Passive solar energy
refers to building designs that absorb, reflect, or store solar heat in a way that reduces the need for heating and cooling with other fuels. Much more use could be made of passive solar energy if our homes and other buildings were better designed with the sun’s daily movement in mind.

To Grid or Not to Grid

The distribution of electricity through the electrical grid represents one of the greatest advances in the history of energy technology. When you think about it, it is almost a miracle that huge amounts of energy can be transmitted through relatively tiny wires over great distances with no moving parts. But, in fact, there are moving parts—quadrillions of invisible electrons traveling through the wires to run motors, charge batteries, power computers, TVs and other electronic equipment, heat our homes, and cook our food.

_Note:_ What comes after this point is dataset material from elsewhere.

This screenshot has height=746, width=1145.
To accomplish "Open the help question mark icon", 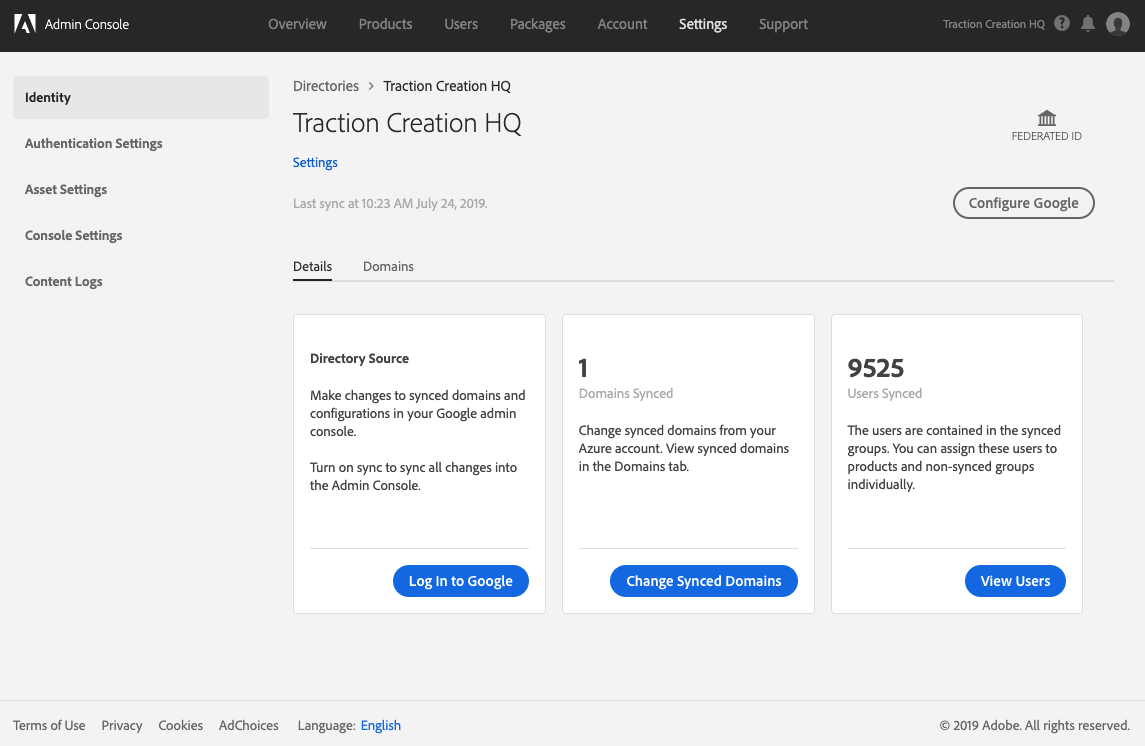I will tap(1062, 24).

The grid allows everyone on it to be connected to a number of different electrical plants, often ones based on different technologies. All grids must have sufficient capacity to satisfy peak demand plus a surplus to allow for individual plants to be shut down for repairs or refueling. This provides continuous power to all consumers unless there is not sufficient surplus to deal with demand or in the case of an unexpected failure. Ice storms, tornados, and earthquakes can disrupt the grid for days or weeks while repair crews struggle around the clock to restore power. It is during these events that we come to recognize just how important the grid is to our daily lives. Civilization as we have come to know it would be impossible without the grid.

Many people have a romantic notion that it would be desirable to “get off the grid.” This is no doubt linked to their wish to be independent and self-sufficient. While this is a noble aim in some circumstances, electricity is not one of them. Winter Harbour, the small community I was born and raised in, was off the grid during my childhood. Photovoltaic panels did not yet exist, and wouldn’t have worked very well in a rain forest anyway, so the only choice for electricity was a gasoline or diesel generator. They are noisy, dirty, expensive, and they break down regularly. And the owner of the infernal machine is usually the one who ends up having to fix it.

The hamlet of Winter Harbour is, to this day, divided into two tiny towns, the fishing village and the logging camp. In the fishing village each home and business is separate. The residents, mostly independently minded folks, never did agree on a central “light-plant,” so during my childhood it was everyone for themselves. The personal generator ran only in the evening for lights. Many were the nights when the man of the house had to go out and monkey-wrench the generator in the dark. Refrigeration was only possible with kerosene fridges that needed filling every few days. Freezers were nonexistent and we made toast on top of the oil or wood stove.